On garde le souvenir d’ « Une colère noire », publié en 2016, où T.N. Coates exhortait son fils à lutter pour se garder en vie autant que pour comprendre son histoire. Il reprenait l’éducation imposée par son père et qu’il avait évoquée dans son autobiographie, « Le Grand Combat », parue, elle, en 2008. Dans les années 1980-90, dans le vieux quartier de West Baltimore, le contexte social conjuguait la violence des gangs de rue à l’expansion du crack. S’y ajoutait un environnement familial très complexe et hors norme : autour de la terrible figure paternelle gravitaient sept enfants nés de quatre épouses. Ce père autoritaire voulait éduquer ses fils à devenir des hommes. Né en 1975, T.N. Coates est resté longtemps un enfant rêveur, au parcours scolaire chaotique. S’il est bien devenu un homme, s’il a intégré la prestigieuse université d’Howard, c’est autant grâce à son père qu’à la musique.

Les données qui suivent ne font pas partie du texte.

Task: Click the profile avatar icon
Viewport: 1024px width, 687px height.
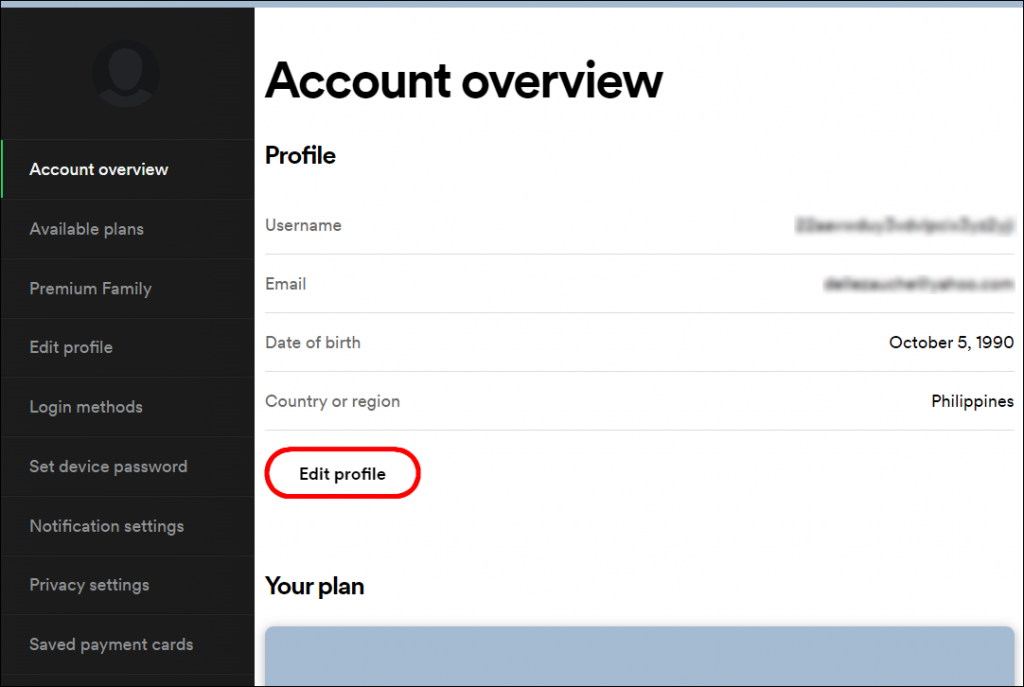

Vers 1980, à West Baltimore, tous les jeunes noirs vivaient la peur au ventre, car la drogue et la criminalité régnaient en maîtres. Peu intéressé par l’étude, T.N. Coates détestait la bagarre et admirait son grand frère Bill, bad boy dealer et dragueur avant de trouver sa voie. Jusqu’à leurs dix-huit ans où les enfants devaient quitter le toit familial, ils ne manquaient pas d’amour et leurs parents surveillaient de près leurs résultats scolaires.
Mais les diktats paternels les submergeaient. Eveillé tout jeune à la Conscience noire par Richard Wright et Malcolm X, leur père avait fait partie des Black Panthers et restait passionné des « grands prophètes qui avaient rendu l’Egypte à l’Afrique et racontaient notre histoire quand le monde entier prétendait que nous n’en avions pas ». Il « se sentait investi d’une mission », l’idéologie pan-africaniste de Marcus Garvey: unir les noirs du monde entier, les exhorter à forger leur destin. Ce « dictateur impitoyable » refusait de fêter Noël, Thanksgiving et le 4-Juillet et imposait à ses enfants la lecture de livres propres à leur ouvrir l’esprit à la Connaissance. C’est par un autre chemin qu’à douze ans T.N. Coates s’éveilla à la Conscience noire : les rappeurs à l’époque s’inspiraient de Marcus Garvey : « pour moi le rap était un moyen de nous reconnecter à la Connaissance du Vieux Continent » car « cette musique tenait le même discours que mon père » reconnaît l’auteur.
T.N. Coates n’est pas devenu un mauvais garçon ; s’il a su résister aux dangers de son quartier c’est grâce à son père, véritable « despote éclairé » auquel il reste malgré tout reconnaissant ; grâce surtout à sa mère, Cheryl Waters, à qui il a dédié ce livre.
Dix ans après, aux U.S.A., « ce qui n’a pas changé c’est l’oppression. Le système raciste est toujours en place » déclare T.N. Coates. « Il faut toujours faire attention à proximité des blancs ». Il lui reste à « observer ce que Trump va faire à notre pays » poursuit-il.
L’avenir de l’auteur et du peuple noir demeure bien menaçant. En fin de volume un glossaire précise les personnalités de la Conscience noire.
• Ta-Nehisi Coates. Le grand combat. Traduit par Karine Lalechère. Autrement, 2016, 267 pages.